===== MATERIAL SHOWN

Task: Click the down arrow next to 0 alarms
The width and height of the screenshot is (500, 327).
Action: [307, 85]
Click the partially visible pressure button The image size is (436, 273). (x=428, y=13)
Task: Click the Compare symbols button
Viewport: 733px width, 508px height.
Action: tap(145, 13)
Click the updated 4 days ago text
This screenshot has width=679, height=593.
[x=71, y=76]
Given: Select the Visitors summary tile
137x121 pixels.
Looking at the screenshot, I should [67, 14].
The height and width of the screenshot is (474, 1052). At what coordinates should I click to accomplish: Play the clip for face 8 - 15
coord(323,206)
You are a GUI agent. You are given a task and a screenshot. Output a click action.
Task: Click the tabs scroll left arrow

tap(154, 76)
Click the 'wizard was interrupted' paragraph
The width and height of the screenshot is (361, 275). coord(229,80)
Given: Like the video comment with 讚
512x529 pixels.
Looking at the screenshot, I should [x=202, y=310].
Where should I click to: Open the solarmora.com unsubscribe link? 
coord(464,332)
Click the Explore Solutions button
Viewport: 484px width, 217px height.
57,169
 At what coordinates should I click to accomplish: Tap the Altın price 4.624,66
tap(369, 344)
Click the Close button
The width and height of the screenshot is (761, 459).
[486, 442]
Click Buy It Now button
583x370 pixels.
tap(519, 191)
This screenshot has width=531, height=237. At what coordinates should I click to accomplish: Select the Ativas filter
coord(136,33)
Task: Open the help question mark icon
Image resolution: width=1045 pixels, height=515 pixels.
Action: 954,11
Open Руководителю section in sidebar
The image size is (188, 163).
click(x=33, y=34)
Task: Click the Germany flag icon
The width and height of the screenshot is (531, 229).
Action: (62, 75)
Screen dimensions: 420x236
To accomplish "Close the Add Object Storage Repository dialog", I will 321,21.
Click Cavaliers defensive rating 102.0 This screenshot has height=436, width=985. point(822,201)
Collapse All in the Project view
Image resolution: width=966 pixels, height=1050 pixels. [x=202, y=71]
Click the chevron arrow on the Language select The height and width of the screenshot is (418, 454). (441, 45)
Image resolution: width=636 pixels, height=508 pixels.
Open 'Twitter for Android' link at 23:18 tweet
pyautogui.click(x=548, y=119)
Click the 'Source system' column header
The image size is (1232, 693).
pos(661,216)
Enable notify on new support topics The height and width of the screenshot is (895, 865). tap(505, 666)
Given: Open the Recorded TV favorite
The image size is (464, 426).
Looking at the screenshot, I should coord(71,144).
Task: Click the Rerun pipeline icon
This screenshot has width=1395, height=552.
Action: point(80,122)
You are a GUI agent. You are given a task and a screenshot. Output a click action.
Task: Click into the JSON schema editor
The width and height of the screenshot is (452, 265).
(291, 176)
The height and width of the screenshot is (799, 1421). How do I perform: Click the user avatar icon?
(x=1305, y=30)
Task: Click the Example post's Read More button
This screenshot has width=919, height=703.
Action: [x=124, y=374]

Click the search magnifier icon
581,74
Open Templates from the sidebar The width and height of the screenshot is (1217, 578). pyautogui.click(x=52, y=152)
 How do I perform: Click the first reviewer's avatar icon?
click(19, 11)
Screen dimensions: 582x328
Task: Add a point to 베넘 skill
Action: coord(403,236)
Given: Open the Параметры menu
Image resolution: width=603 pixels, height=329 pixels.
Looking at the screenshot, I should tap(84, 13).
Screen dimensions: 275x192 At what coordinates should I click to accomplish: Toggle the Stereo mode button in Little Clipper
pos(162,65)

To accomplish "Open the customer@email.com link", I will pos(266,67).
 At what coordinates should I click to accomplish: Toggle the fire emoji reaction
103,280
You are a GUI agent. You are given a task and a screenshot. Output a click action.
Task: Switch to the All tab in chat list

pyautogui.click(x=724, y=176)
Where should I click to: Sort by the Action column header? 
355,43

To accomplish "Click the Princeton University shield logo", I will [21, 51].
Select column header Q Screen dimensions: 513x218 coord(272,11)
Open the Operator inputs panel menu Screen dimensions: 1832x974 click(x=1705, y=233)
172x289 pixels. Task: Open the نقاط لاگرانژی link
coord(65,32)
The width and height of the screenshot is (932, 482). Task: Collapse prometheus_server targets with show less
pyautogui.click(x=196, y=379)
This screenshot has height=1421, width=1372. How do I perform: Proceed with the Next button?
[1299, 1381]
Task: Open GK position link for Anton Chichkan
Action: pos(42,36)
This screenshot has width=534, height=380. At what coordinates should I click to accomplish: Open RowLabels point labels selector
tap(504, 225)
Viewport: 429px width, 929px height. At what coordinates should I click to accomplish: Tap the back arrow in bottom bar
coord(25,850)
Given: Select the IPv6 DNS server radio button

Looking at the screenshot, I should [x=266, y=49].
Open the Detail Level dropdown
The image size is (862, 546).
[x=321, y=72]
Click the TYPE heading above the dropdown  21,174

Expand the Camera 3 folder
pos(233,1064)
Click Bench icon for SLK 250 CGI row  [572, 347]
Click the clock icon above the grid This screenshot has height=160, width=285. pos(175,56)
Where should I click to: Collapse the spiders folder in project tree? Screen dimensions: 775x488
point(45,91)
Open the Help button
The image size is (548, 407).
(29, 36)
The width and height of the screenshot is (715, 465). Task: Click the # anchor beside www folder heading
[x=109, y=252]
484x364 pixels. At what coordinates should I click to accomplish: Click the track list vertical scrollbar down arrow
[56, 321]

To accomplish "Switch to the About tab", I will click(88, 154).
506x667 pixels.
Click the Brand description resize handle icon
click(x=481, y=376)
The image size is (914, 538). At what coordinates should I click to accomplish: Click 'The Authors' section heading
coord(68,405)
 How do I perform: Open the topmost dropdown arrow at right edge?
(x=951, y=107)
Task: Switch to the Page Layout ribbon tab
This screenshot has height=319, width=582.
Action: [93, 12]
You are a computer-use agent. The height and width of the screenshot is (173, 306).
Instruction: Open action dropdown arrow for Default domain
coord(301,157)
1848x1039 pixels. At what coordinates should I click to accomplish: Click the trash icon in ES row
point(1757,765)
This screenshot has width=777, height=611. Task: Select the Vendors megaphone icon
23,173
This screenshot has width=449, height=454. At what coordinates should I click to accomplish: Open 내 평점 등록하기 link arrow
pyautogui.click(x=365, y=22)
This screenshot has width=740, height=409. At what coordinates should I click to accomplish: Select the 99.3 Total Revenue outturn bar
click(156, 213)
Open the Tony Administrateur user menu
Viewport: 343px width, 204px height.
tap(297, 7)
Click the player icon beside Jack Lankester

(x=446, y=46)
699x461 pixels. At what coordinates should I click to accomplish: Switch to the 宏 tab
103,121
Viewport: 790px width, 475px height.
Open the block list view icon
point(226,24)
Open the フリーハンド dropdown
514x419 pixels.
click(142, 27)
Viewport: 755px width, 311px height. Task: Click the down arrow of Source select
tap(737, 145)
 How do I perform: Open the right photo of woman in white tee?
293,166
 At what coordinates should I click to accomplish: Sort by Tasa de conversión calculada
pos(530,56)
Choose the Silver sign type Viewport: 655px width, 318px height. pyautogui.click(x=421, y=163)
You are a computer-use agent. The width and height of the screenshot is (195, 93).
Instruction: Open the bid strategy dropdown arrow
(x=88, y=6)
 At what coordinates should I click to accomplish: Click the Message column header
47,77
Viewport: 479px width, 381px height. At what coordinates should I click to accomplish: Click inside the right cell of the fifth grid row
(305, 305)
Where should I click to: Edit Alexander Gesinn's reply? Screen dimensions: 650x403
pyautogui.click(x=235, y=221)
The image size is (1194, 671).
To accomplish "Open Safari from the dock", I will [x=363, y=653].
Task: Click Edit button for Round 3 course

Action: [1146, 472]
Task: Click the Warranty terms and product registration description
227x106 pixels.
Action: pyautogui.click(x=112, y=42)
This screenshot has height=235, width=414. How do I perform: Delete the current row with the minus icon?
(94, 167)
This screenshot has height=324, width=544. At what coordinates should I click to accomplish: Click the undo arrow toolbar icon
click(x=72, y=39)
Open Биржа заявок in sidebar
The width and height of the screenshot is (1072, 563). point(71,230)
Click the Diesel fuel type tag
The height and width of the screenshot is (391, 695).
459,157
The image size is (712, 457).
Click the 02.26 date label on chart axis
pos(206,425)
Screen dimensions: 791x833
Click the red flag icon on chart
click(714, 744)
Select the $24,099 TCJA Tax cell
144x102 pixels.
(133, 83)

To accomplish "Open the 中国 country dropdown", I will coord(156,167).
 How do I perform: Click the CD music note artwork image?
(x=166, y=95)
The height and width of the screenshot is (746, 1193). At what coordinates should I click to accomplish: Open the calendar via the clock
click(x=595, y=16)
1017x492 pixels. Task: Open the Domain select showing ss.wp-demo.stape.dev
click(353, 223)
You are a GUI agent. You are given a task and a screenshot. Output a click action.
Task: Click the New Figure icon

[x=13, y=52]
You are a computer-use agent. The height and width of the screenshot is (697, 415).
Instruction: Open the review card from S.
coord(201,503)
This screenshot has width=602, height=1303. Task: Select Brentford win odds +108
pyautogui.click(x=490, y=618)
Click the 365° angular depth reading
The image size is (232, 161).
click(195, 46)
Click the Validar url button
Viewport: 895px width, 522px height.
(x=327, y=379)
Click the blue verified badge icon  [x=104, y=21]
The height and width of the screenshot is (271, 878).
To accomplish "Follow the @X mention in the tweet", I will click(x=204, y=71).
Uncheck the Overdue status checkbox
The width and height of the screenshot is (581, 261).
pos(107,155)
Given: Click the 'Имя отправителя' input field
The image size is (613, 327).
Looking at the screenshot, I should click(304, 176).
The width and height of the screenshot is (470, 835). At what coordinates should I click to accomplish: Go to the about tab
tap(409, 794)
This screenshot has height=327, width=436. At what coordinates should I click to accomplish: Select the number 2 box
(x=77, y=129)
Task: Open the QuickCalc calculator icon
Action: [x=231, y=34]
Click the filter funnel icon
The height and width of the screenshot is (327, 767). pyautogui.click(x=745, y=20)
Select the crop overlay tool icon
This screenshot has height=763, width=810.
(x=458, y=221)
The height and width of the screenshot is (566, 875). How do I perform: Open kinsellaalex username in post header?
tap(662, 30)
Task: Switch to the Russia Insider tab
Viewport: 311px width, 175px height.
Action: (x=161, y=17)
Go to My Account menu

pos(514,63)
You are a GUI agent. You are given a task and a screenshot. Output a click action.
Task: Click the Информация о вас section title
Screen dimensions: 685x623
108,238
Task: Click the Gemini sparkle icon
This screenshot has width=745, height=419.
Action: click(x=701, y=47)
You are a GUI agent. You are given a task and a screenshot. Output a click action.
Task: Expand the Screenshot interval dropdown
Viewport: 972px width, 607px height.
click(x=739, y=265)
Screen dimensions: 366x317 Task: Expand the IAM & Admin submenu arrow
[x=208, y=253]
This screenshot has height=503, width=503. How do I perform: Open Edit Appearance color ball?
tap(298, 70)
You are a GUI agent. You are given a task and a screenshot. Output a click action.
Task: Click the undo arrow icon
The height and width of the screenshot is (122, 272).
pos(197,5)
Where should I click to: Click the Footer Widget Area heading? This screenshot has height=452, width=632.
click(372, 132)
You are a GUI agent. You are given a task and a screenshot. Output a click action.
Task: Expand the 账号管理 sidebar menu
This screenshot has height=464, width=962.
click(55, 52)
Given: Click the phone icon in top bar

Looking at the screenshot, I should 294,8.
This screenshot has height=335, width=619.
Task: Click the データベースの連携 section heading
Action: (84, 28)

==========

| WHAT IS EXPECTED |
Give back exactly the lines above starting at the line where "is (697, 415)." appears and ending at the line where "Click the 365° angular depth reading" appears, both included, with no other lines.

| TASK SOLUTION |
You are a computer-use agent. The height and width of the screenshot is (697, 415).
Instruction: Open the review card from S.
coord(201,503)
This screenshot has width=602, height=1303. Task: Select Brentford win odds +108
pyautogui.click(x=490, y=618)
Click the 365° angular depth reading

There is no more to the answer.